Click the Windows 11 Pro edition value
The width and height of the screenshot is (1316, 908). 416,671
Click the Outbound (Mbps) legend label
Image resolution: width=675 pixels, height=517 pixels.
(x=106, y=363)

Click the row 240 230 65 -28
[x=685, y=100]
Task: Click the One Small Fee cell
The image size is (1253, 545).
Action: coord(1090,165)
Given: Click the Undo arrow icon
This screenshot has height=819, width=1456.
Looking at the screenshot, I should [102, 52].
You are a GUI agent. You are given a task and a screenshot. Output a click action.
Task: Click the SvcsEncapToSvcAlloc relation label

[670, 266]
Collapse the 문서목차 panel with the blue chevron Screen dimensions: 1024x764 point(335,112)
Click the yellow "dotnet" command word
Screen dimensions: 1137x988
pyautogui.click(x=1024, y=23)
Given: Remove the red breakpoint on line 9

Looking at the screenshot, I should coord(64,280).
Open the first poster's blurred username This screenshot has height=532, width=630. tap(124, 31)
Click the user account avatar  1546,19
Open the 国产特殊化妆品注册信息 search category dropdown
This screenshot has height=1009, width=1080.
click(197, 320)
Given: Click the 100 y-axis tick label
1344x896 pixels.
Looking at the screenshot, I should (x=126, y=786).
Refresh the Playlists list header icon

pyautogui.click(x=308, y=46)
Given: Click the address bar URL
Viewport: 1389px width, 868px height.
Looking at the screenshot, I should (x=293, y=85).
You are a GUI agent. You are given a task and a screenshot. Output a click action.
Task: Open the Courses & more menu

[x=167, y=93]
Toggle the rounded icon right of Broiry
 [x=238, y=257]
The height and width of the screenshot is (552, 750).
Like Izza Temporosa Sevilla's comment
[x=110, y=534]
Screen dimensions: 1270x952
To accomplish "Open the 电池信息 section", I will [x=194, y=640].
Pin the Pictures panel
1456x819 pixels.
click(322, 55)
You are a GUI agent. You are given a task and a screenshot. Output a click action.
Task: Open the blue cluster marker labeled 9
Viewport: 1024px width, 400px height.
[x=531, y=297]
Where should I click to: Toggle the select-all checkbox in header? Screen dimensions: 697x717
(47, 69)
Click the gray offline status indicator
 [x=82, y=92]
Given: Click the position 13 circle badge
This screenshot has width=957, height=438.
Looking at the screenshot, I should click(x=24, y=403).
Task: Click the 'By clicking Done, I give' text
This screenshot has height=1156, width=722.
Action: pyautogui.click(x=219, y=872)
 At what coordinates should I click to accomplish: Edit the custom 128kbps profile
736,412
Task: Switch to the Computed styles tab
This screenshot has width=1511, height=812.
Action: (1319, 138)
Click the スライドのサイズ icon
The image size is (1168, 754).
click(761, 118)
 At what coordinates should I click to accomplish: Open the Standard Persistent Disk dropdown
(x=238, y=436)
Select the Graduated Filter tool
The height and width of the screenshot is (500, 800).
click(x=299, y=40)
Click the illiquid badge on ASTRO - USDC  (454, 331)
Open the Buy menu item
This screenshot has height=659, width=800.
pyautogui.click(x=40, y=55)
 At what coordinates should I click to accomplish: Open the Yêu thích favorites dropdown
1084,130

******************************

» **WHAT IS EXPECTED**:
Render all of the material above as a numbered list with one item per line, omitting the blank lines.

» **RESULT OF THIS EXERCISE**:
1. Click the Windows 11 Pro edition value
2. The width and height of the screenshot is (1316, 908). 416,671
3. Click the Outbound (Mbps) legend label
4. Image resolution: width=675 pixels, height=517 pixels.
5. (x=106, y=363)
6. Click the row 240 230 65 -28
7. [x=685, y=100]
8. Task: Click the One Small Fee cell
9. The image size is (1253, 545).
10. Action: coord(1090,165)
11. Given: Click the Undo arrow icon
12. This screenshot has height=819, width=1456.
13. Looking at the screenshot, I should [102, 52].
14. You are a GUI agent. You are given a task and a screenshot. Output a click action.
15. Task: Click the SvcsEncapToSvcAlloc relation label
16. [670, 266]
17. Collapse the 문서목차 panel with the blue chevron Screen dimensions: 1024x764 point(335,112)
18. Click the yellow "dotnet" command word
19. Screen dimensions: 1137x988
20. pyautogui.click(x=1024, y=23)
21. Given: Remove the red breakpoint on line 9
22. Looking at the screenshot, I should coord(64,280).
23. Open the first poster's blurred username This screenshot has height=532, width=630. tap(124, 31)
24. Click the user account avatar  1546,19
25. Open the 国产特殊化妆品注册信息 search category dropdown
26. This screenshot has height=1009, width=1080.
27. click(197, 320)
28. Given: Click the 100 y-axis tick label
29. 1344x896 pixels.
30. Looking at the screenshot, I should (x=126, y=786).
31. Refresh the Playlists list header icon
32. pyautogui.click(x=308, y=46)
33. Given: Click the address bar URL
34. Viewport: 1389px width, 868px height.
35. Looking at the screenshot, I should (x=293, y=85).
36. You are a GUI agent. You are given a task and a screenshot. Output a click action.
37. Task: Open the Courses & more menu
38. [x=167, y=93]
39. Toggle the rounded icon right of Broiry
40.  [x=238, y=257]
41. The height and width of the screenshot is (552, 750).
42. Like Izza Temporosa Sevilla's comment
43. [x=110, y=534]
44. Screen dimensions: 1270x952
45. To accomplish "Open the 电池信息 section", I will [x=194, y=640].
46. Pin the Pictures panel
47. 1456x819 pixels.
48. click(322, 55)
49. You are a GUI agent. You are given a task and a screenshot. Output a click action.
50. Task: Open the blue cluster marker labeled 9
51. Viewport: 1024px width, 400px height.
52. [x=531, y=297]
53. Where should I click to: Toggle the select-all checkbox in header? Screen dimensions: 697x717
54. (47, 69)
55. Click the gray offline status indicator
56.  [x=82, y=92]
57. Given: Click the position 13 circle badge
58. This screenshot has width=957, height=438.
59. Looking at the screenshot, I should click(x=24, y=403).
60. Task: Click the 'By clicking Done, I give' text
61. This screenshot has height=1156, width=722.
62. Action: pyautogui.click(x=219, y=872)
63.  At what coordinates should I click to accomplish: Edit the custom 128kbps profile
64. 736,412
65. Task: Switch to the Computed styles tab
66. This screenshot has width=1511, height=812.
67. Action: (1319, 138)
68. Click the スライドのサイズ icon
69. The image size is (1168, 754).
70. click(761, 118)
71.  At what coordinates should I click to accomplish: Open the Standard Persistent Disk dropdown
72. (x=238, y=436)
73. Select the Graduated Filter tool
74. The height and width of the screenshot is (500, 800).
75. click(x=299, y=40)
76. Click the illiquid badge on ASTRO - USDC  (454, 331)
77. Open the Buy menu item
78. This screenshot has height=659, width=800.
79. pyautogui.click(x=40, y=55)
80.  At what coordinates should I click to accomplish: Open the Yêu thích favorites dropdown
81. 1084,130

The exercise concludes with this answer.